Secondo: Giovanni Berlinguer è un uomo della mia età (e qualcuno, su questa storia dell'età, azzardò imbecilli ironie), vale a dire che ha ferma memoria della continua presenza di quei valori che, dalla Resistenza fino (ahimè) a qualche anno fa, di sé costantemente informavano la vita nazionale, politica e no. Da quei valori Berlinguer non solo non si sarebbe discostato, ma anzi ne avrebbe ravvivato la presenza nel nostro partito.
Terzo: Berlinguer avrebbe evitato l'ulteriore e, a mio avviso, letale scollamento tra partito e sindacato.
Quarto: Berlinguer avrebbe tentato il recupero a sinistra, in quella classe operaia che così largamente ci ha abbandonato senza che nessuno si preoccupasse di domandarsene il perché e il percome, tra i disoccupati, tra i nuovi poveri che ogni anno aumentano esponenzialmente.

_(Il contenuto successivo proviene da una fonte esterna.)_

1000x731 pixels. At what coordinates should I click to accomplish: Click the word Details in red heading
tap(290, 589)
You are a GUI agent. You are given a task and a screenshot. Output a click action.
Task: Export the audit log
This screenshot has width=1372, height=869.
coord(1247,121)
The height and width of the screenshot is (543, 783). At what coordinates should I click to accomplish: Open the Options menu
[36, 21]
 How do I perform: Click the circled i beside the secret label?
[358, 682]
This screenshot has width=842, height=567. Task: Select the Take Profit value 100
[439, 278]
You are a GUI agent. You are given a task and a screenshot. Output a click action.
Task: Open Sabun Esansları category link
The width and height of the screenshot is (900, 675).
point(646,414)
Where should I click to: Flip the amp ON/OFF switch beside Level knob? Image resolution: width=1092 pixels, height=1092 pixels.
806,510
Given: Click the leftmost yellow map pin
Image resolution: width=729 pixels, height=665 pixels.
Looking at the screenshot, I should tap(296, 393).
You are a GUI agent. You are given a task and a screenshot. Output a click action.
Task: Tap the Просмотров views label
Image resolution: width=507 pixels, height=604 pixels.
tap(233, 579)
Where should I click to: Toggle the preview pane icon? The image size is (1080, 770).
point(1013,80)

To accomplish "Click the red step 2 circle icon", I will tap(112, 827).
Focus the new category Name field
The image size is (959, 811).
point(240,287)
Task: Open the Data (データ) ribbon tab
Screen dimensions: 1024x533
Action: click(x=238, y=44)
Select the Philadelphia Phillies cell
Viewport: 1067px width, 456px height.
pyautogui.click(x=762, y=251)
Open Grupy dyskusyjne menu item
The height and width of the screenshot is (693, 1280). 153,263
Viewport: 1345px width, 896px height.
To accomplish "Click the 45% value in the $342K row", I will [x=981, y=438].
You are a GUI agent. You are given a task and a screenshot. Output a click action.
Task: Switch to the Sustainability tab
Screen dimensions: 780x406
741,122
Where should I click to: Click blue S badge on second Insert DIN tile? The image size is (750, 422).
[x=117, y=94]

E tra i delusi di una politica parolaia, intercambiabile, che decidono di non votare più e si avviano a diventare il primo partito italiano.
Quinto: Berlinguer sa benissimo che il nostro è un partito di governo, ma sa anche che essere partito di governo non significa l'adesione incondizionata della nostra politica estera a quella di chi si è autoeletto a rappresentante ufficiale della "civiltà occidentale". Anzi, una coraggiosa e motivata scelta indipendente è il vero segno di un forte partito di governo. Sarò rozzo e brutale: a non fare la guerra, quando tutti la fanno, ci vuole più coraggio, più saldezza di ragioni, più profondità di convincimenti, che a farla.
Sesto: la certezza che Berlinguer sarebbe stato capace di una opposizione forte e intransigente, senza cedimenti per opportunismi politici.
Settimo: perché le ragioni che hanno mosso Berlinguer a candidarsi attengono alla morale e all'amore che egli nutre per il partito, non alla voglia di una poltrona. Credo ne abbia di più comode a casa sua.